Generalizing Laplacian Controllability of Paths

TL;DR

This paper extends the concept of Laplacian controllability from simple paths to complex networks formed by interconnecting multiple antiregular graphs, providing methods for ensuring controllability with a single input.

Contribution

It introduces a novel approach to achieve Laplacian controllability in networks constructed from interconnected antiregular graphs, generalizing previous results for paths.

Findings

Controllability is maintained when connecting multiple antiregular graphs.

Methods for interconnection and input vertex selection are provided.

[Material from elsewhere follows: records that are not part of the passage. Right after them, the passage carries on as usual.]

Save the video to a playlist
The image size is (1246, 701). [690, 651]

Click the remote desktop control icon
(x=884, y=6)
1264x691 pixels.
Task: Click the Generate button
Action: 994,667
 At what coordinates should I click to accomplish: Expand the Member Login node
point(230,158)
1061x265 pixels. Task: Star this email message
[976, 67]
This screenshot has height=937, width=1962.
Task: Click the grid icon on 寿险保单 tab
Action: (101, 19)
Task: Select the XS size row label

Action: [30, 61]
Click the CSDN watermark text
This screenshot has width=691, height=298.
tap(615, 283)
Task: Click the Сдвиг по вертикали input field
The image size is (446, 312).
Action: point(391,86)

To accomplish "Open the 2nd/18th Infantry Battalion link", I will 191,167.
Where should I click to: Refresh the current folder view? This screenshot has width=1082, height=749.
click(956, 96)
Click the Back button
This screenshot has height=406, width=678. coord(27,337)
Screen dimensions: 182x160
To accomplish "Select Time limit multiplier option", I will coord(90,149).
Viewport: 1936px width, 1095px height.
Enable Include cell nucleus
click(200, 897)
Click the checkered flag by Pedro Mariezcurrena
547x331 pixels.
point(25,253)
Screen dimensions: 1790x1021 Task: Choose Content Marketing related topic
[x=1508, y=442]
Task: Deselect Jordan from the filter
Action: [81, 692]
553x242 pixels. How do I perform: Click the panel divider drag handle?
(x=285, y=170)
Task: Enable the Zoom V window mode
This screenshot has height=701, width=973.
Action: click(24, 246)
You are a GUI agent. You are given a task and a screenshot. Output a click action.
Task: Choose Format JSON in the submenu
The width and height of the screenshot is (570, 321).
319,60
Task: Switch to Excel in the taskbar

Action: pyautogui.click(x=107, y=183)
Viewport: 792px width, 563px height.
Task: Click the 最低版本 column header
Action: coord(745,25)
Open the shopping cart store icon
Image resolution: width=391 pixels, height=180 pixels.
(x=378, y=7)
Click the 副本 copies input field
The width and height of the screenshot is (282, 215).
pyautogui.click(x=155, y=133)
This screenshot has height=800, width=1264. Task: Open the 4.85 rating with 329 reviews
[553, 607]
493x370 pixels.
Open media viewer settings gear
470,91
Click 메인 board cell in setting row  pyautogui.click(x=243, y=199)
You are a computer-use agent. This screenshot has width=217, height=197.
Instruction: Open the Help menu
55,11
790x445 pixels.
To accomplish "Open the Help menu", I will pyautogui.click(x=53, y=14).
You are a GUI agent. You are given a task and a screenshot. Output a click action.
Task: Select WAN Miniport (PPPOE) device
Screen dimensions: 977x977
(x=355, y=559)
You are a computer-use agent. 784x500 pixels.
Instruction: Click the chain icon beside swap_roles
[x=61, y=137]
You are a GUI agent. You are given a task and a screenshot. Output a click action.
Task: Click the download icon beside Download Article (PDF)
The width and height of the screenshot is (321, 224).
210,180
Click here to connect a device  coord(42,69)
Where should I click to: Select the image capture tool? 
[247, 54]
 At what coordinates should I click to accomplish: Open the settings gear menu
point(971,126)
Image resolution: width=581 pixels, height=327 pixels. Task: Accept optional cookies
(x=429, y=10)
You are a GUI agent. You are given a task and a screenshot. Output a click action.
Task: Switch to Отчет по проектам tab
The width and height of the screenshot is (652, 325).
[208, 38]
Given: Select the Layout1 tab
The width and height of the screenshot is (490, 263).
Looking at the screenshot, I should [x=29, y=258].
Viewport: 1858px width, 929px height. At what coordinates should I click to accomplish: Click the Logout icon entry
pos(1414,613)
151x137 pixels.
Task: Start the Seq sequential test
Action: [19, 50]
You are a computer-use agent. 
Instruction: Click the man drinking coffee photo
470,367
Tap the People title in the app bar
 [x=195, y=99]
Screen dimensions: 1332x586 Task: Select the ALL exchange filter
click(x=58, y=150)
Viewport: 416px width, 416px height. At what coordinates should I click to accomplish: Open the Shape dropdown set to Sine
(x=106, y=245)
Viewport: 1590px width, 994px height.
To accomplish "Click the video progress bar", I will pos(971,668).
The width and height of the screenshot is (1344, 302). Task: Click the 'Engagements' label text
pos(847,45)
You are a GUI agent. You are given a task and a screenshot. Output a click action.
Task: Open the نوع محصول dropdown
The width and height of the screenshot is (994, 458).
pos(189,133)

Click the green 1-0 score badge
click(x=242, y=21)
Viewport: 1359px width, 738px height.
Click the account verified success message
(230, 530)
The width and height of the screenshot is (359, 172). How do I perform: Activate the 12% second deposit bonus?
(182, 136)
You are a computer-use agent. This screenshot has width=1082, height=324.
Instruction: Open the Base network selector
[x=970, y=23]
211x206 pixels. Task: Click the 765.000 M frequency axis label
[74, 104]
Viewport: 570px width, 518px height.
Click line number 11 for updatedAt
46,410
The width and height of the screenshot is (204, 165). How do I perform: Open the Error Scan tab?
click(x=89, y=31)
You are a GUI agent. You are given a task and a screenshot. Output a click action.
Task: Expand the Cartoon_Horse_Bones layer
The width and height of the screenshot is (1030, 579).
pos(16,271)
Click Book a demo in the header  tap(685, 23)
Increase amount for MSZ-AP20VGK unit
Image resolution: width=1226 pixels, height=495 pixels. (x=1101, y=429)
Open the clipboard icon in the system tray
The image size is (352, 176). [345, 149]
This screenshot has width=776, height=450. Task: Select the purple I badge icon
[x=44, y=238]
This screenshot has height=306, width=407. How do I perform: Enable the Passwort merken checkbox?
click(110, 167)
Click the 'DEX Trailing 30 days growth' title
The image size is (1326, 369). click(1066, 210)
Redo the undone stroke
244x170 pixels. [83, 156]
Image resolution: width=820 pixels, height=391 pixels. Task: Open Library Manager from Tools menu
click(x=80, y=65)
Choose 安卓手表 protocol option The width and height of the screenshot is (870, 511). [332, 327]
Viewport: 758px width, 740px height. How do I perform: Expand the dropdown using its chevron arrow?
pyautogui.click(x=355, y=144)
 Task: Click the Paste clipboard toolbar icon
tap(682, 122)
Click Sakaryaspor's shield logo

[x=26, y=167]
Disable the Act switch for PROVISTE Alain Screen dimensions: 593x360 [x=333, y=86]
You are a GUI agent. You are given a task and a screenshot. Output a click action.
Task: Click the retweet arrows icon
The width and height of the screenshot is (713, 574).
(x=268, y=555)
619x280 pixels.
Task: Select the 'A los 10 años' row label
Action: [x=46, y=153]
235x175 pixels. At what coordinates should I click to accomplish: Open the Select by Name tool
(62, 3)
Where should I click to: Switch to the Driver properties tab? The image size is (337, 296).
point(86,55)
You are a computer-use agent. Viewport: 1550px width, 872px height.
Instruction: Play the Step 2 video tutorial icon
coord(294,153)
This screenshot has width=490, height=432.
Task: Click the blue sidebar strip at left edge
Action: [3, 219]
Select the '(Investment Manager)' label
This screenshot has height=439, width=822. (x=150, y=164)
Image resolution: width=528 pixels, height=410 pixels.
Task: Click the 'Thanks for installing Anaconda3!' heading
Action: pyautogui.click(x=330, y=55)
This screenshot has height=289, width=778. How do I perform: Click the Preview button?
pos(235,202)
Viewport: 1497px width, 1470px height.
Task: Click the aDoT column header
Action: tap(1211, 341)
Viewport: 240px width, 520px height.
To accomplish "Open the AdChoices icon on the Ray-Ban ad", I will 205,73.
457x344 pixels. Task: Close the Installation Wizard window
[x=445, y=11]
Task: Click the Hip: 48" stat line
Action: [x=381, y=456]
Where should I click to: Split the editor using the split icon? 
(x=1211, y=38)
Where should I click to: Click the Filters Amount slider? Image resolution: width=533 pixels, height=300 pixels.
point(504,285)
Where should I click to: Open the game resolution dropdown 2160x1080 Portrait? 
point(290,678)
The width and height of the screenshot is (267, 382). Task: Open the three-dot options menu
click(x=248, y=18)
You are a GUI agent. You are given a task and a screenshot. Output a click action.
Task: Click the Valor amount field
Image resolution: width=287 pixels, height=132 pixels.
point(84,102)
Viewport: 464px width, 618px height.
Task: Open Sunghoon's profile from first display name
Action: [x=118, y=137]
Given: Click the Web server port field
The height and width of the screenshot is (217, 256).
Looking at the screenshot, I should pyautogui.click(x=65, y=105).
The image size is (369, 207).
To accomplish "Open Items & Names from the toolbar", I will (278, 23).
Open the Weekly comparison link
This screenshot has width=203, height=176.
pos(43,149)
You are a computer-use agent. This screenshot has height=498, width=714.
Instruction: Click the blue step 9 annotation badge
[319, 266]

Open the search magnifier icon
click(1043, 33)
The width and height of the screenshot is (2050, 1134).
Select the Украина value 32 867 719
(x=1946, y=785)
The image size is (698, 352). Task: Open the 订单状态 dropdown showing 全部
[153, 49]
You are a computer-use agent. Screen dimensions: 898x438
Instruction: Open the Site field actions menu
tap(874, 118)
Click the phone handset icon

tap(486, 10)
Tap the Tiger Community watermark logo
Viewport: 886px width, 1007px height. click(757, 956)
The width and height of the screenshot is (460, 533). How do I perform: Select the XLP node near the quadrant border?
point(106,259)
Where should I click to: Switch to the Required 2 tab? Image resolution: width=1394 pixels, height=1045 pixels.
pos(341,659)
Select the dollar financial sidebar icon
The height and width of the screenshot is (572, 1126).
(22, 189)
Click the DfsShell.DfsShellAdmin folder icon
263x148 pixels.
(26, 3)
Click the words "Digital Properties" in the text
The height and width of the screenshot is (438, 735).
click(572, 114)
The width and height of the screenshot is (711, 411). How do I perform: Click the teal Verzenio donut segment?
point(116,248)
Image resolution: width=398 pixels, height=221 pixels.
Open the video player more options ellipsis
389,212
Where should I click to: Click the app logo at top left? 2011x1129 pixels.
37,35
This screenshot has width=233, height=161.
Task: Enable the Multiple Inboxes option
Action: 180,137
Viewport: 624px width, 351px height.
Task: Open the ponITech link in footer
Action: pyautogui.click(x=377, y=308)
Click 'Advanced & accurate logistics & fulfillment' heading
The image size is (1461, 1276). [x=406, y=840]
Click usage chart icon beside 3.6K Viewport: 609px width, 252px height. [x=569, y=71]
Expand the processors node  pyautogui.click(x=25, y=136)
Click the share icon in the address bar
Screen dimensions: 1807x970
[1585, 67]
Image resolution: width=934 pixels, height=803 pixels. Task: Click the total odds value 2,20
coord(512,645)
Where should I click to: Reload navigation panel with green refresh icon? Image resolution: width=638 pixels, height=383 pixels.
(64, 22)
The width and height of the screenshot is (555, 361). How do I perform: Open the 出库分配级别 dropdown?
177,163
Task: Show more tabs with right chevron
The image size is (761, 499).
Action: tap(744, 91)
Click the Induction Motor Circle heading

Controllability extends to networks with any positive integer size of antiregular graphs.

Abstract

It is well known that if a network topology is a path or line and the states of vertices or nodes evolve according to the consensus policy, then the network is Laplacian controllable by an input connected to its terminal vertex. In this work a path is regarded as the resulting graph after interconnecting a finite number of two-vertex antiregular graphs and then possibly connecting one more vertex. It is shown that the single-input Laplacian controllability of a path can be extended to the case of interconnecting a finite number of $k$-vertex antiregular graphs with or without one more vertex appended, for any positive integer $k$. The methods to interconnect these antiregular graphs and to select the vertex for connecting the single input that renders the network Laplacian controllable are presented as well.